Com’è nato questo progetto così inaspettato nel panorama del cinema italiano contemporaneo?

Dalla morte di mia madre, dieci anni fa, ho iniziato a filmare mio padre e la sua badante. Volevo capire come si potevano adattare a vivere insieme due persone che non si conoscevano. All’inizio imponevo delle performance, li facevo arrampicare sui muri, poi ho cominciato anche a intervistarli.  

E gli adolescenti di Terracina e di Tor Bella Monaca? E gli anziani che parlano della loro prima volta o di Dio?

Io sono una miracolata perché sono uscita indenne dall’adolescenza. Così ho cercato di partire da un trauma e farlo diventare una potenzialità per me come per gli altri. Nei miei seminari prendo la vita delle persone e la faccio diventare un testo, lavoro sull’intimo, fino ad arrivare a Shakespeare. Giovani e vecchi, in particolare, sono fuori dalla vita produttiva, o perché non ci sono ancora entrati o perché ne sono usciti.  

Sarà stato difficile trovare una produzione.

Ho bussato a molte porte, in Cecilia Valmarana di Rai Cinema ho trovato una persona che ha creduto completamente nel progetto. Poi è arrivato Angelo Barbagallo che mi ha lasciato totale libertà.  

La sua esperienza come attrice, autrice e regista di teatro è stata fondamentale. Come pure il territorio di Terracina e del Circeo, luoghi abitati da presenze mitologiche.

Il teatro mi è servito molto. Le spiagge e le campagne del Basso Lazio sono state una tela da riempire o da svuotare. Nell’infanzia e nell’adolescenza ho abitato lì, sentivo il mare dalla finestra della mia camera. Il mio lavoro fisico viene da questa possibilità di vivere a contatto con la natura, in libertà.  

E la pittura?

De Chirico mi ha ispirato tantissimo. Questo film può sembrare spontaneo ma non lo è. Buñuel, che ho iniziato a vedere a 25, mi ha insegnato il surrealismo, il modo dissacrante di mettersi in gioco.  

Considera quest’opera una forma di elaborazione del lutto?

Con mia madre avevo un rapporto conflittuale, ma la morte non ti fa separare da nessuno, bisogna accettare i propri demoni. I temi che indago – morte, famiglia, sesso, scuola – sono temi che riguardano tutti e che restano nelle varie età. L’essere umano è pieno di tutto e bisogna far uscire questo tutto.  

Ha incontrato difficoltà a far parlare le persone?

È stato più difficile con le ragazze, anche per le ansie e le paranoie dei genitori.
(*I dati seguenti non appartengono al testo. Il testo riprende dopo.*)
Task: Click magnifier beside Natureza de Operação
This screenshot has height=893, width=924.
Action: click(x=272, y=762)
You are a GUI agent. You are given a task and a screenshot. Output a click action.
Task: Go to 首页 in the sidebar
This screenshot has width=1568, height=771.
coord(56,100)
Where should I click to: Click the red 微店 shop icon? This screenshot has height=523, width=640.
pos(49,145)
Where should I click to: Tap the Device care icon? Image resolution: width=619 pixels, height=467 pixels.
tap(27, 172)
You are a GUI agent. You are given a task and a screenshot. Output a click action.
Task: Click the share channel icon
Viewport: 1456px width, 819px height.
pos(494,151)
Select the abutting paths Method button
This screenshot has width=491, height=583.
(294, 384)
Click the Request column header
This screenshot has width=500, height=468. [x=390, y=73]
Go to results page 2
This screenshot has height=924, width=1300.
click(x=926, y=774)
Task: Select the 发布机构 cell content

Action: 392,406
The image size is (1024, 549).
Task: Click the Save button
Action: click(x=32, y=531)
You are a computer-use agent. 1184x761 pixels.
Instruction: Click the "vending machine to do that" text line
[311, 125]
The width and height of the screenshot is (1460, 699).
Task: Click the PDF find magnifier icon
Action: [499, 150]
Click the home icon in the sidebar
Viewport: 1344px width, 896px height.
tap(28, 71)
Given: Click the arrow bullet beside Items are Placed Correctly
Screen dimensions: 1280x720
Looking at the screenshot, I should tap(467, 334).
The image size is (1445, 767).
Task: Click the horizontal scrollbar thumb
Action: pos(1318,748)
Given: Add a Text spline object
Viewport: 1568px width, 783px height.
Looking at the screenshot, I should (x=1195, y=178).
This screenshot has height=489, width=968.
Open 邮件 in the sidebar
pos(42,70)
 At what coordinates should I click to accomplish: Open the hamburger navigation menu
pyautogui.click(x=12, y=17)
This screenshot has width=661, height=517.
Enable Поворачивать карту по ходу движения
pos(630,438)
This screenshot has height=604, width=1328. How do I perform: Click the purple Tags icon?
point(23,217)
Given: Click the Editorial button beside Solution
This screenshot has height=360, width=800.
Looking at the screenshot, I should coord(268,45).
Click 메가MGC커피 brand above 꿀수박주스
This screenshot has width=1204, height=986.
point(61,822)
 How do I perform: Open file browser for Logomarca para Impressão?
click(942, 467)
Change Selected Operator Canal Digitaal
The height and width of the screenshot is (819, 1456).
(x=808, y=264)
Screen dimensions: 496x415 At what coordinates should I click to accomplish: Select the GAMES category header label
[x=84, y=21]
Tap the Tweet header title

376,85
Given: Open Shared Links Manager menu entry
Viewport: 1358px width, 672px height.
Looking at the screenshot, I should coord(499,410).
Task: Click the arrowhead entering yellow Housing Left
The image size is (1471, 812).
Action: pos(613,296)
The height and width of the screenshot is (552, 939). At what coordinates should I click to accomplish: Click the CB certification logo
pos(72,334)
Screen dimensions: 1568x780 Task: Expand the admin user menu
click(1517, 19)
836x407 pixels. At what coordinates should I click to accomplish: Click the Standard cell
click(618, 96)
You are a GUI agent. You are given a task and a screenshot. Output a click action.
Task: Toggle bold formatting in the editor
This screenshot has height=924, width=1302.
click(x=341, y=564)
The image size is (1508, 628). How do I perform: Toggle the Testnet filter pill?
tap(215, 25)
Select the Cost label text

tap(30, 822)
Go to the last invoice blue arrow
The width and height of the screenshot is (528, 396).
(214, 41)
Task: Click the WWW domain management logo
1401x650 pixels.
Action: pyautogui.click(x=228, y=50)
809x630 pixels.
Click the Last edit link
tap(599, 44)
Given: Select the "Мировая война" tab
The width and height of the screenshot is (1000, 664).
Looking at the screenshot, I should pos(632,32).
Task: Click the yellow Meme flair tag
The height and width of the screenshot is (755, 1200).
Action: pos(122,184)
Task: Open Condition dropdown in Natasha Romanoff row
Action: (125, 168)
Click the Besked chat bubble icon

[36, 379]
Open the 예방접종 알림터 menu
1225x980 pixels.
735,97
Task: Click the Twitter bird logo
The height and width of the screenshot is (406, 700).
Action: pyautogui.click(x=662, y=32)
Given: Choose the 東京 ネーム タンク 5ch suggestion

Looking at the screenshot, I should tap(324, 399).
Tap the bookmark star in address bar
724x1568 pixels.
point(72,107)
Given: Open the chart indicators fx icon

Le anziane avevano meno remore. I maschi anche. Alle due generazioni mi sono approcciata nello stesso modo. Bisognava essere un po’ diabolici per strappare qualcosa, ma strappavo anche a me stessa delle confessioni.  

Qualcuno l’ha paragonata a Nanni Moretti.

Ho lavorato con Nanni Moretti ne La stanza del figlio. Non so che affinità ci possa essere tra noi, forse quel modo diretto di relazionarsi agli altri che lui aveva nei suoi primi film. Lo stimo moltissimo. Ha una coerenza che non diventa mai una palla al piede.